“Você não fotografa com sua máquina.

Você fotografa com toda sua cultura.”


Sebastião Salgado

26 junho 2016



"Teu crime branco, Blumenau, limpo quando lavadas tuas mãos, conheci primeiro nos versos de Lindolf Bell. E me pergunto, quantos corpos subjazem sob a tua história? Há, claro, aqueles que preferem não ver. São a maioria, e compreendo. Melhor sentir o perfume das flores. Mas não há flores sem estrume, a morte adubando a vida. Ou duvidas, minha cidade jardim?
Martinho Bugreiro invadia os matos com seus caboclos, bravos a decepar xoklengs, porque “corpo é que nem bananeira, corta macio”, escreveu Ireno Pinheiro, também caçador de índios. A mata, o inimigo a vencer! Retornavam às ruas varridas exibindo os pares de orelhas, prova da chacina, garantia do pagamento. Os colonos festejavam e agradeciam a Deus o sucesso da caçada. Claro, outros tempos.
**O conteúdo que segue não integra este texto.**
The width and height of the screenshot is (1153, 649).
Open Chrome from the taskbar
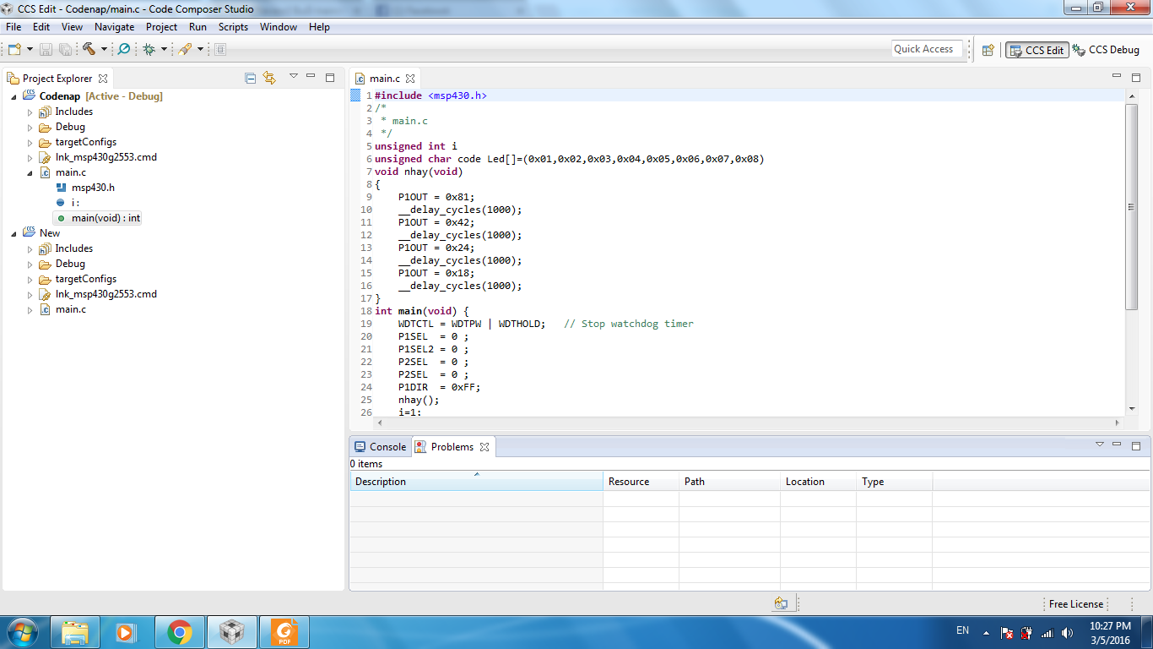(x=179, y=631)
Hoje permitimos que morram afogados nas parcas terras que lhes sobramos, lá nos cantos de José Boiteux.
Karl Kleine foi um imigrante que trabalhou como ajudante na demarcação de terras da colônia Blumenau. O ofício levou-o a explorar as matas mais densas do Vale do Itajaí e, em um trecho das suas memórias, escreveu: “havia um vulto na margem, parecia estar bebendo água na mão. Estava protegido pelos arbustos, tanto que não dava para reconhecer se era um dos nossos ou um bugre. Era possível percebê-lo somente quando se agachava para chegar até a água. Lohmeier levantou a espingarda. O disparo atravessou o rio com estrondo e, em seguida, ouvimos um berreiro. No mesmo momento, o segundo disparo. O berreiro passou a lamento. Lohmeier pegou sua pistola e gritou: ‘– encosta, encosta! É um bugre!’”
Não era um bugre (xokleng), mas um macaco bugio. Ainda segundo Karl Kleine, depois de alvejado, o bugio “passou a mão no peito e a estendeu toda ensanguentada. Ele gemia como uma pessoa agonizante. Seus gemidos nos atingiram profundamente. Percebemos nitidamente que ele chorava como gente.” No trecho podemos perceber que um bugio agonizante era capaz de suscitar nos mateiros mais humanidade do que um indígena. Por que não contaram esta história no desfile de 2 de setembro? As incontáveis orelhas cortadas, o pé mutilado de Ana Bugra, as aldeias incendiadas não cabem em nossa história tão repleta de virtudes e heróis?
E se acreditas, Blumenau, que exagero, e já escolhes tuas palavras para lançá-las como pedras na seção de comentários, respondo-te novamente com a poesia de Bell quando este diz: “veste a carapuça / e ensina teu filho / mais que a verdade camuflada / nos livros de história”.
Ou preferes continuar lavando tuas mãos, sujas deste teu crime branco?"